Masalahnya  Kominfo melakukan sensor sepihak, tanpa prosedur hukum jelas dan transparan. Hanya berbekal permintaan BNPT. Buat saya situs website layaknya buku dan koran adalah medium informasi warga. Disana ada hak-hak warga untuk memperoleh informasi yang benar dan berguna. Secara umum saya tidak setuju negara turut campur terlalu dalam atas apa yang - bisa dan tidak bisa -  dibaca, ditonton dan dinikmati oleh warga.

Mahkamah Konstitusi sudah mencabut kewenangan Kejaksaan Agung melakukan bredel atau penarikan buku. Kini mekanisme bredel masih bisa dilakukan, hanya saja harus melalui proses pengadilan.

Kasus-kasus sengketa media (TV, radio dan cetak) harus melalui mediasi atau uji etik Dewan Pers sebelum polisi menerapkan pasal pidana. Media online punya tabiat khusus, dengan adanya UU ITE sengketa media online bisa dipidanakan lewat pasal-pasal karet.

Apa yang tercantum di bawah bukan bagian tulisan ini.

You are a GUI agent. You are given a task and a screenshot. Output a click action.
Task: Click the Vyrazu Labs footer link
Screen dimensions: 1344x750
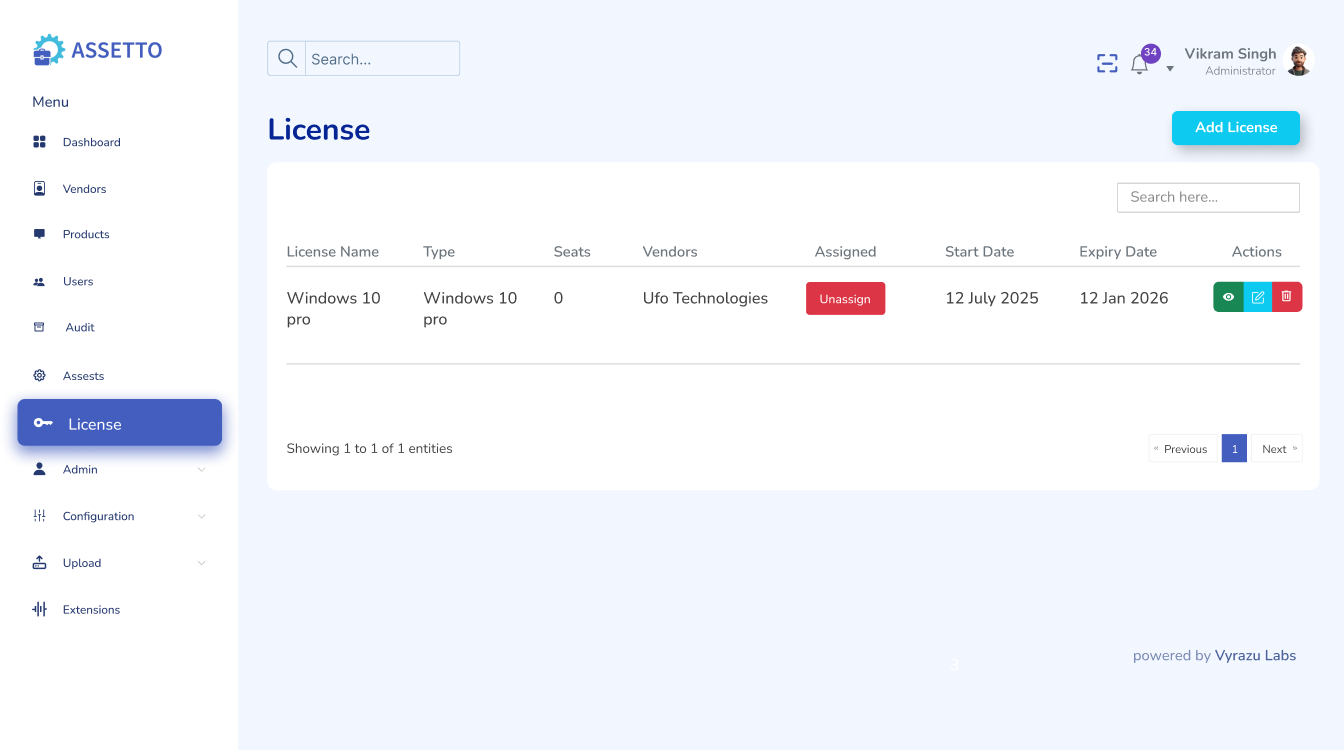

Dan kekaretan UU ITE ini punya korban yang menumpuk.

Kembali lagi, saya tidak suka dengan dua puluh dua situs takfiri dan corong ISIS, dan saya percaya hidup lebih tenang tanpa mereka. Tetap, penutupan situs-situs harus memakai prosedur hukum yang jelas. Macam apa?

Pertama, situs-situs yang mengajarkan kekerasan secara langsung bisa dijerat dengan mekanisme “hate speech”, preseden ini pernah terjadi pada siaran radio yang menggerakkan konflik Rwanda. Dalam kasus terorisme ada banyak pasal bisa dimainkan oleh negara, dus bukan berarti mekanisme sidang bisa dilewati.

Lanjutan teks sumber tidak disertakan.